La suerte de los Logan (Logan Lucky)

Logan Lucky

Logan LuckyDistendido vehículo de entretenimiento actoral, Logan Lucky supone el regreso de Steven Soderbergh a la gran pantalla tras su periplo televisivo. Heredera confesa de la saga Ocean’s Eleven, la película roza la autoparodia gracias a un inteligente guion obra de la desconocida Rebecca Blunt. Los rumores apuntan a que Blunt sea en realidad el pseudónimo que ha utilizado en su debut cinematográfico Jules Asner, la esposa del cineasta; mientras que otras fuentes apuntan al propio realizador, muy dado a estos juegos. Dicho lo cual, todo queda en casa. Del mismo modo sucede con gran parte del reparto, en el que Soderbergh se reencuentra con varios de sus recientes fetiches. Entre ellos destacan Channing Tatum (Jimmy Logan), quien además ejerce de productor del filme, y Riley Keough (Mellie Logan), quien protagonizó en 2016 la primera temporada de The Girlfriend Experience, la serie de televisión basada en la cinta homónima de Soderbergh. Junto a ellos, Adam Driver) (Clyde Logan) completa la terna de hermanos protagonistas del filme por el que desfila una pléyade de secundarios de lujo: Daniel Craig, Katie Holmes, Hilary Swank, Katherine Waterston, Seth MacFarlane, Sebastian Stan… Con el pretexto de la Norteamérica redneck (paleta) de fondo, la película utiliza el trasfondo automovilístico de la NASCAR y todos sus tópicos para afearle la conducta a la administración Trump. Sueños rotos, familias desestructuradas, varios tipos de explotación (laboral, infantil)… Y una historia —John Denver mediante— que triunfa por encima de las múltiples subtramas interconectadas entre sí: la del quarterback fracasado y su hija pequeña.

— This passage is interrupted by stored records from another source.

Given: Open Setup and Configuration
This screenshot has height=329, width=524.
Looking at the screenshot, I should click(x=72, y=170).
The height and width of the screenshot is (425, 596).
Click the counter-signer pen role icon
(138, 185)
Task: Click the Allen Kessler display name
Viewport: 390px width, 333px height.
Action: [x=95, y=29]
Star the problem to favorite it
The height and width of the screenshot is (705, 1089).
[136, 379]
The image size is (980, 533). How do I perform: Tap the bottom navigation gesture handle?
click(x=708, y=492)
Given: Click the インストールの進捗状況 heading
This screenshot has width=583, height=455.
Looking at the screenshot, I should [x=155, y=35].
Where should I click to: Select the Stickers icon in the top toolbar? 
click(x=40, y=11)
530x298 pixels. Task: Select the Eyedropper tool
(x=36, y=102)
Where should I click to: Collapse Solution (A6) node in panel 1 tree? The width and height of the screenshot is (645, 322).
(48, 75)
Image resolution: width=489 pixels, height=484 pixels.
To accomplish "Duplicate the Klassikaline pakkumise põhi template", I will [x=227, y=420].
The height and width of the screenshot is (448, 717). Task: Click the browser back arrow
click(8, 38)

Película de diálogos chispeantes —impagable el chiste sobre Juego de Tronos— y realización convencional (aunque solvente) en la que casi nada es lo que parece hasta el último acto. Cómo no, en toda película de atracos dirigida por Soderbergh que se precie tiene que haber un macguffin y en este caso es especialmente ingenioso y sorprendente. Los actores no pueden ocultar que se lo pasaron pipa participando en el filme —Tatum y Driver lo bordan—; una película que se disfruta bastante hasta ese ultimísimo tramo final en el que a poco avispado que el espectador sea no cabe sorpresa alguna. De no ser por éste y algún otro subrayado innecesario estaríamos hablando de una magnífica cinta. Muy menor dentro de la filmografía de Soderbergh, pero no por ello menos disfrutable.